§ **Task list**
[1] Rewrite the passage of the Enterprise Florida fact-check starting at "We wanted to" and ending at "confirm the numbers.", putting "limitations" wherever "caveats" appears.
[2] Using the Enterprise Florida fact-check, answer these questions:
(a) How many jobs in rural counties did the Florida Department of Economic Opportunity's data attribute to Enterprise Florida incentive projects since Scott took office?
(b) Who is the executive director of Good Jobs First?
(c) What rating did PolitiFact Florida give Scott's statement?

§ **Text excerpt**
Florida's legislative session is just beginning, but the battle over Governor Rick Scott's most prized programs has been going on for a while.
He claims the program that lures out-of-state businesses helps poor communities. WUSF's Steve Newborn checks out that claim with Josh Gillin of PolitiFact Florida.
As Florida's legislative session begins anew, one of the biggest tussles is over business incentive programs, like Visit Florida and Enterprise Florida. House speaker Richard Corcoran is backing down from plans to do away with the tourism arm, but he's still gung-ho on abolishing the program that pays businesses to relocate to the state.
Gov. Scott isn't taking this lying down - he's been on a statewide tour to drum up support for his prized programs. He made his case during a recent meeting with reporters in the state capitol.
"When the House wants to stop Enterprise Florida, they are hurting our poorest communities. They're hurting our rural communities," said Scott, a Republican.
Is this true? Here's PolitiFact Florida's investigation:
There is evidence that deals by Enterprise Florida, a quasi-governmental agency largely funded through tax dollars, don’t always amount to jobs.
In January, a joint report by the state Office of Program Policy Analysis and Government Accountability and the office of the state’s chief economist criticized many of the programs. They either "underperformed," had been "unable to achieve job goals" or had "inadequate reporting requirements," according to the report.
Most of the incentives money was awarded to existing Florida businesses that have over 1,000 employees, according to the report.
Chief economist Amy Baker told state legislators in January that nearly 70 percent of state-level incentive and investment programs lost money during the past three years.
We wanted to know the picture for rural areas.
The Florida Department of Economic Opportunity, which tracks created jobs, sent us data showing 2,048 jobs had been created in rural counties as a result of Enterprise Florida incentive projects since Scott took office.
There are some caveats about this data — including a 12- to 18-month lag for companies to report the number of jobs created and for the state to confirm the numbers.
Even though some jobs in rural counties did materialize, Scott can’t prove that they were created only as a result of Enterprise Florida’s involvement.
"It is never valid to point to aggregate economic trends as a way of justifying incentive programs, because incentives are too small and touch too few employers to be a credible cause of broad employment trends," said Greg LeRoy, executive director of Good Jobs First, a labor-funded resource center that tracks subsidies.
We tried to get to get an idea of how many new jobs in rural counties could be the result of government assistance, and Moody’s analyst Kwame Donaldson offered to crunch the numbers. (He defined rural counties as those which don’t include one of the 22 metropolitan areas. That means Donaldson counted 23 counties while the state counted 29.)
By Donaldson’s count, there were 48,000 more jobs in rural counties since January 2011, a 25 percent jump. The growth was higher than growth in metro areas, he added.
The state claimed responsibility for 2,048 jobs — or around 5 percent of 48,000.
That’s not significant compared with the natural growth of rural areas, Donaldson said.
Job gains through Enterprise Florida projects have been relatively small compared with overall job growth in those counties. Nonpartisan reviews of incentive programs don't prove that rural communities rely on Enterprise Florida for economic stability. Finally, Scott can’t prove that the jobs would not have materialized without the state money.
The statement contains an element of truth but ignores critical facts that would give a different impression. We rate it Mostly False.

§ **Excerpted records**
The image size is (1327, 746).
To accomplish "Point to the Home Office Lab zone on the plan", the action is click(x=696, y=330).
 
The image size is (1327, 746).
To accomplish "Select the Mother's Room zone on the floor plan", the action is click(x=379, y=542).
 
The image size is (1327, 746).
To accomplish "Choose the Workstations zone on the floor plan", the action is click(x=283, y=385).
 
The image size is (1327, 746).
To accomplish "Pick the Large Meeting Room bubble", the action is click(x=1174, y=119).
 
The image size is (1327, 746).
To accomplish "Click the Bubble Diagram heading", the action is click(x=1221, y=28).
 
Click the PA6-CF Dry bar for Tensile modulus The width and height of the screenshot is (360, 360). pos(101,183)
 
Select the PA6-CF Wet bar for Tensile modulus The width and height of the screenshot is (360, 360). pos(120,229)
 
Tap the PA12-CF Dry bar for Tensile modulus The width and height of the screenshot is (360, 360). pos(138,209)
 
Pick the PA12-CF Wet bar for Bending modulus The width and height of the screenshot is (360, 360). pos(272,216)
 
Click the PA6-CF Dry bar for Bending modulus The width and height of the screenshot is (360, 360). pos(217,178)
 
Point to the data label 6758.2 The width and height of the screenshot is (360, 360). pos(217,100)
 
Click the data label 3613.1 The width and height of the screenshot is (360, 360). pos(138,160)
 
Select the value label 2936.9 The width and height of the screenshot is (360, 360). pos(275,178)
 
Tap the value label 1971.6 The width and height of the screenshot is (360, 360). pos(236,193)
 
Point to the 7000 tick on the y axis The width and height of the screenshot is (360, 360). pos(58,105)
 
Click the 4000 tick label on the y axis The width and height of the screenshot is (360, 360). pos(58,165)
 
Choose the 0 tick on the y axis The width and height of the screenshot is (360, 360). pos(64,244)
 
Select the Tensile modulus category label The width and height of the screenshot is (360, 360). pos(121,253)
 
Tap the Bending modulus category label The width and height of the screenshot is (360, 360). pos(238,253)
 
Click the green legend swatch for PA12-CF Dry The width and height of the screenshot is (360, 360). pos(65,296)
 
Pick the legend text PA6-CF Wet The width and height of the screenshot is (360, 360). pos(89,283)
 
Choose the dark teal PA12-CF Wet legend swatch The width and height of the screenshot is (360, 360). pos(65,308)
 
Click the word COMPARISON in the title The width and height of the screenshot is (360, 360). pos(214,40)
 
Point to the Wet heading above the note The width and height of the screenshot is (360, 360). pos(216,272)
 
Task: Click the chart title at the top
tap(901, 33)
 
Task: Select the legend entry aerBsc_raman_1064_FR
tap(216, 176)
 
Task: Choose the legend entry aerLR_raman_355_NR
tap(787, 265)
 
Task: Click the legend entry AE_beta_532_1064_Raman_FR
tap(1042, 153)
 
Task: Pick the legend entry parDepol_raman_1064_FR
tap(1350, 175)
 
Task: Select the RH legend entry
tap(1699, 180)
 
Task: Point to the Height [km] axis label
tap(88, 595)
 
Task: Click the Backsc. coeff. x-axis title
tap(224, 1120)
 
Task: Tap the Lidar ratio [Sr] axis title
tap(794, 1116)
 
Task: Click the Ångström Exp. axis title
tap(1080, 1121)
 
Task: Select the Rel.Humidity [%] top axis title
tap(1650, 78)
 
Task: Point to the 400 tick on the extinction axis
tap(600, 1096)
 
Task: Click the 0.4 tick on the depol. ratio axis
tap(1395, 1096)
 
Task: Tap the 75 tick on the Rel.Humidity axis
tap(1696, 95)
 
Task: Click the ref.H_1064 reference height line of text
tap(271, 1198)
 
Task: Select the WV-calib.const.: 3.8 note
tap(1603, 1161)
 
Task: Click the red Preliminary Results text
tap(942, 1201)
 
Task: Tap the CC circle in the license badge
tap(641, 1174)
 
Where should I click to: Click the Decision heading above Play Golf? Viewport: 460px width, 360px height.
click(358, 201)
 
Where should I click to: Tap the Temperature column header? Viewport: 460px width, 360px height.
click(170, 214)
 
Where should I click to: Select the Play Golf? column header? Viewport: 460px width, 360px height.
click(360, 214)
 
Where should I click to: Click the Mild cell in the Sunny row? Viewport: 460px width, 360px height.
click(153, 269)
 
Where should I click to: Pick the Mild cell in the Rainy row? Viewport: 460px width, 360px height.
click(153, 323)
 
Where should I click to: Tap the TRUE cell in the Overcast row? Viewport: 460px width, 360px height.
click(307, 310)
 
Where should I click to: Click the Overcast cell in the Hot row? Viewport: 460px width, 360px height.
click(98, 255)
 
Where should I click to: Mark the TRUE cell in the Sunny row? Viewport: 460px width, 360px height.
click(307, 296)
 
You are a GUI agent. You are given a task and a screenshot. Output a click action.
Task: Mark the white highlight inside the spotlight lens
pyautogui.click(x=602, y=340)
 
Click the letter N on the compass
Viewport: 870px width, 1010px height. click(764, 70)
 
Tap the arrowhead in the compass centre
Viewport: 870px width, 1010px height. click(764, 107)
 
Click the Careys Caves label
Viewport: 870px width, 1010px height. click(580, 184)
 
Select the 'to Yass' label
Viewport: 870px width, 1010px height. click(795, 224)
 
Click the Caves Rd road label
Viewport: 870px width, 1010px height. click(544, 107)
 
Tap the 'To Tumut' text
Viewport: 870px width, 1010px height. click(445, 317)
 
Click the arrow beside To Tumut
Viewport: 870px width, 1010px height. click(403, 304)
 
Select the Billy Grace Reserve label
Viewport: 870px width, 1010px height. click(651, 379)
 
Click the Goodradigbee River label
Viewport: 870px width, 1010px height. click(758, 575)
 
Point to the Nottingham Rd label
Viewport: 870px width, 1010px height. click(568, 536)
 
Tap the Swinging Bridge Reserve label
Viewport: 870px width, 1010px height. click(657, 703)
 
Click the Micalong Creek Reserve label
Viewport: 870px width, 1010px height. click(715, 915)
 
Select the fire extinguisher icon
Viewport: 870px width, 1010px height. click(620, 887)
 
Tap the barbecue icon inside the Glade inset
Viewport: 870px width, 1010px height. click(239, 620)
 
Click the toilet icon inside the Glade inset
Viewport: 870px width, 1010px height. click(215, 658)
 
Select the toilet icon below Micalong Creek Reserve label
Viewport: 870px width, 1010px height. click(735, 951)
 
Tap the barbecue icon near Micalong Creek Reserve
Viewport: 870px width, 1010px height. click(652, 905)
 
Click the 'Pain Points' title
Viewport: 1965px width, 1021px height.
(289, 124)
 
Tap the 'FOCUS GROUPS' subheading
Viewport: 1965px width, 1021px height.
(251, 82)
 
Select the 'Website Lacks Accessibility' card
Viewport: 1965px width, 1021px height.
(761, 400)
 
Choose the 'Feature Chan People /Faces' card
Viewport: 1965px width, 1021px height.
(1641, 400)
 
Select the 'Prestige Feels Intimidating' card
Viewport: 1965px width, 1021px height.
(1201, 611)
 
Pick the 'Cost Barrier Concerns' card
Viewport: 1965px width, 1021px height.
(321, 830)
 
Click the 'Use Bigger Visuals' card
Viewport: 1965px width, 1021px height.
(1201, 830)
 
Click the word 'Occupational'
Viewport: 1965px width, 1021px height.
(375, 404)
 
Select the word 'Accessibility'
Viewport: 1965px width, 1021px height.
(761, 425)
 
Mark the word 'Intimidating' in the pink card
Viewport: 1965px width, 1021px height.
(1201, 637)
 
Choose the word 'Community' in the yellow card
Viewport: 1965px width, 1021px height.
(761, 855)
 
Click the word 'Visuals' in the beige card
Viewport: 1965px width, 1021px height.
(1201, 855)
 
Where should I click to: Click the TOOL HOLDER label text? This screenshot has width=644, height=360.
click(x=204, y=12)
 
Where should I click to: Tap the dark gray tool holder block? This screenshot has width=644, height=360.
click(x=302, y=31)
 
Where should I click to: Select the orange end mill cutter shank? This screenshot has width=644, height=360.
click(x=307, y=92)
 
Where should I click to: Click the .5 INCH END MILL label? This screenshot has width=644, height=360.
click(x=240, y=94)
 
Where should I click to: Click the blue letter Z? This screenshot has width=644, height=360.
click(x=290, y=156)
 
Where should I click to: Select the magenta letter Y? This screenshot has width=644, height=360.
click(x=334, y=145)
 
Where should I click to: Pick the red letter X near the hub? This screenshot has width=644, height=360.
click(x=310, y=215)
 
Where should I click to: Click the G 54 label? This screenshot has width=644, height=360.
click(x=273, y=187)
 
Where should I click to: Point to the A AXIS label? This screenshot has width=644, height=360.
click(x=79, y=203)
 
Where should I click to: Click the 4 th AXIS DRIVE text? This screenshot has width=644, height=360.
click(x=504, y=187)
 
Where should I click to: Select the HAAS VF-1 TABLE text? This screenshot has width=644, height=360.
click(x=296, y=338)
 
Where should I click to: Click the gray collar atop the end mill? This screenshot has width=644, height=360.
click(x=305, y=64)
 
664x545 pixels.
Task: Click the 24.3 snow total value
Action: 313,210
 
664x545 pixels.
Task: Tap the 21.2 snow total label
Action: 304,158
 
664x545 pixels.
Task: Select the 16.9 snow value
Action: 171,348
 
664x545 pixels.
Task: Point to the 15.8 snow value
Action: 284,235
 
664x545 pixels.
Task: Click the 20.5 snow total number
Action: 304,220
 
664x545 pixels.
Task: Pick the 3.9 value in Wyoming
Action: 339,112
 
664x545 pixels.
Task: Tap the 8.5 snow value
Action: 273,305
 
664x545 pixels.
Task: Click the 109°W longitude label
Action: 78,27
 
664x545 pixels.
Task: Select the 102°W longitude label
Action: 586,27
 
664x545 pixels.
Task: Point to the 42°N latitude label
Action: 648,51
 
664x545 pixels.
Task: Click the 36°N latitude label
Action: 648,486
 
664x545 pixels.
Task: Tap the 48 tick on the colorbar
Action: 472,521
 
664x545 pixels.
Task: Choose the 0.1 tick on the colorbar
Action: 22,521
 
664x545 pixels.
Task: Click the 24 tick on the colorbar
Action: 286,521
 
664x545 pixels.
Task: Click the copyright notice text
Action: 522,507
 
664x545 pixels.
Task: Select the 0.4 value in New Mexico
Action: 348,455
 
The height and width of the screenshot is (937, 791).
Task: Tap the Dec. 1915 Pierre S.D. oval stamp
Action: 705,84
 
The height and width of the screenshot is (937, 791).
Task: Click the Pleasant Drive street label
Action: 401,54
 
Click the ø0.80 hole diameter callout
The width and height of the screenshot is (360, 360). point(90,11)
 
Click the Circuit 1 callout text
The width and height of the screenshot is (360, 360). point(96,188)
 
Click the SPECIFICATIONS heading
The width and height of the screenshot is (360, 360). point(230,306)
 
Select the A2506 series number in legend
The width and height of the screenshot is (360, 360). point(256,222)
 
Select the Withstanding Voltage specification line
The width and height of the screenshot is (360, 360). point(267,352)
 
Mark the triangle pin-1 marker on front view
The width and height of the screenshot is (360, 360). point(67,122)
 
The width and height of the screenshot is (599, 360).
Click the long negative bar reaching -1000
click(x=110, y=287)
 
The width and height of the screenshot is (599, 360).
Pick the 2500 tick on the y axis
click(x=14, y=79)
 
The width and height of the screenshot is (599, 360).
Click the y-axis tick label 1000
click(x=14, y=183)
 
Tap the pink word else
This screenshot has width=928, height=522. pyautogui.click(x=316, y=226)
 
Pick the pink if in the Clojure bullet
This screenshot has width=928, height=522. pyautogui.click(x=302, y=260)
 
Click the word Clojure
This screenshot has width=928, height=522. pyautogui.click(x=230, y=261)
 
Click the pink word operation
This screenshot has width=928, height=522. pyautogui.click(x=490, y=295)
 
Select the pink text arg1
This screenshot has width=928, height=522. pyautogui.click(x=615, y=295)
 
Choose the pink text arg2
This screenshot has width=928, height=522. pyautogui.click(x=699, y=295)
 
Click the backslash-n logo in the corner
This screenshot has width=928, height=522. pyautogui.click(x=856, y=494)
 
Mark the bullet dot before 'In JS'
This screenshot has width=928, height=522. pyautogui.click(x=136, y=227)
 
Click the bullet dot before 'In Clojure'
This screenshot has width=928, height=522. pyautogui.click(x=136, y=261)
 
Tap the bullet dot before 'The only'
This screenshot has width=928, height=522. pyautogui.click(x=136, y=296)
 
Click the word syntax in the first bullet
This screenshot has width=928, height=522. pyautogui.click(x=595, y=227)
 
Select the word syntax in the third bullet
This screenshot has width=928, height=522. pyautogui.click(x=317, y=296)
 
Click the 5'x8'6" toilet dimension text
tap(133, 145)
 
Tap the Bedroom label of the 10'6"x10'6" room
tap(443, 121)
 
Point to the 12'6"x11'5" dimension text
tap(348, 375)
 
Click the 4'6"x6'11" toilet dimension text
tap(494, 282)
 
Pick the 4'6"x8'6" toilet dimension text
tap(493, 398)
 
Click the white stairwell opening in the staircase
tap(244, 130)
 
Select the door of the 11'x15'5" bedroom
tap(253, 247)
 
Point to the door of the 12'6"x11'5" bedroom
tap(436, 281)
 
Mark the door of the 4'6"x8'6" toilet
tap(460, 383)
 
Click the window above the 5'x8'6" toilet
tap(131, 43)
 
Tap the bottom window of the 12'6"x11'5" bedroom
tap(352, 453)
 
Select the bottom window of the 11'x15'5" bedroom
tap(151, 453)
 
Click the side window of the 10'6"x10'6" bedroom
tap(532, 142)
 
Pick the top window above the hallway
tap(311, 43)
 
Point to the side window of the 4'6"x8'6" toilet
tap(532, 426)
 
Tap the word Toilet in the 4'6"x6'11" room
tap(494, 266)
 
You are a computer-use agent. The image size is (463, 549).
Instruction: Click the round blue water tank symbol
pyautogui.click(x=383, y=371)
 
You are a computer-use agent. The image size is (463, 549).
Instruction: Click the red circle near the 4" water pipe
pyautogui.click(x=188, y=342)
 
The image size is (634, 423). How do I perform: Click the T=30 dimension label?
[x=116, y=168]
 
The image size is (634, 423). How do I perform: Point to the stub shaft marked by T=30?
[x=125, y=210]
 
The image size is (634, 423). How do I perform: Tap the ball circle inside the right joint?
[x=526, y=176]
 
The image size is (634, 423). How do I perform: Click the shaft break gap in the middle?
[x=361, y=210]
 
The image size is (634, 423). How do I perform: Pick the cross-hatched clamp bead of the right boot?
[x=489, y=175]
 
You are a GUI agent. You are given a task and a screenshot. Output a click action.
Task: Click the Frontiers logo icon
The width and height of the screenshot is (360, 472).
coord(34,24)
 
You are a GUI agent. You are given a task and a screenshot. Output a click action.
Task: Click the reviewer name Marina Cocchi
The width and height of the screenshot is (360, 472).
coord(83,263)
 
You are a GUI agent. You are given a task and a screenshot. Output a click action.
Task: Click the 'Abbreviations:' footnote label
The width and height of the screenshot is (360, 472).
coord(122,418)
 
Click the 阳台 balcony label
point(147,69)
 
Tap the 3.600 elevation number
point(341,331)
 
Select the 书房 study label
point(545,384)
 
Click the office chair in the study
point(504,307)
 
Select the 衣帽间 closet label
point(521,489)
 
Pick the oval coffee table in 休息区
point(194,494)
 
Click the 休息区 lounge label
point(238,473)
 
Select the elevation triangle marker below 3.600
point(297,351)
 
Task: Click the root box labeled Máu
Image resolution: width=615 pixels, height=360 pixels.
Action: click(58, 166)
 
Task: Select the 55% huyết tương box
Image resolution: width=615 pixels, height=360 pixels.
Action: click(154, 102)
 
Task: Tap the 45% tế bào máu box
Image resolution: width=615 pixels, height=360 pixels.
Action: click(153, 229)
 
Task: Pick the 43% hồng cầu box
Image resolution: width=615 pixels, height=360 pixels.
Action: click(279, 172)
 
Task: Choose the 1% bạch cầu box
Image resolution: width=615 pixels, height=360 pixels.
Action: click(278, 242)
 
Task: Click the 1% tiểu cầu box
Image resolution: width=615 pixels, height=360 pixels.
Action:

§ **Responses per task**
[1]
We wanted to know the picture for rural areas.
The Florida Department of Economic Opportunity, which tracks created jobs, sent us data showing 2,048 jobs had been created in rural counties as a result of Enterprise Florida incentive projects since Scott took office.
There are some limitations about this data — including a 12- to 18-month lag for companies to report the number of jobs created and for the state to confirm the numbers.

[2]
(a) 2,048 jobs
(b) Greg LeRoy
(c) Mostly False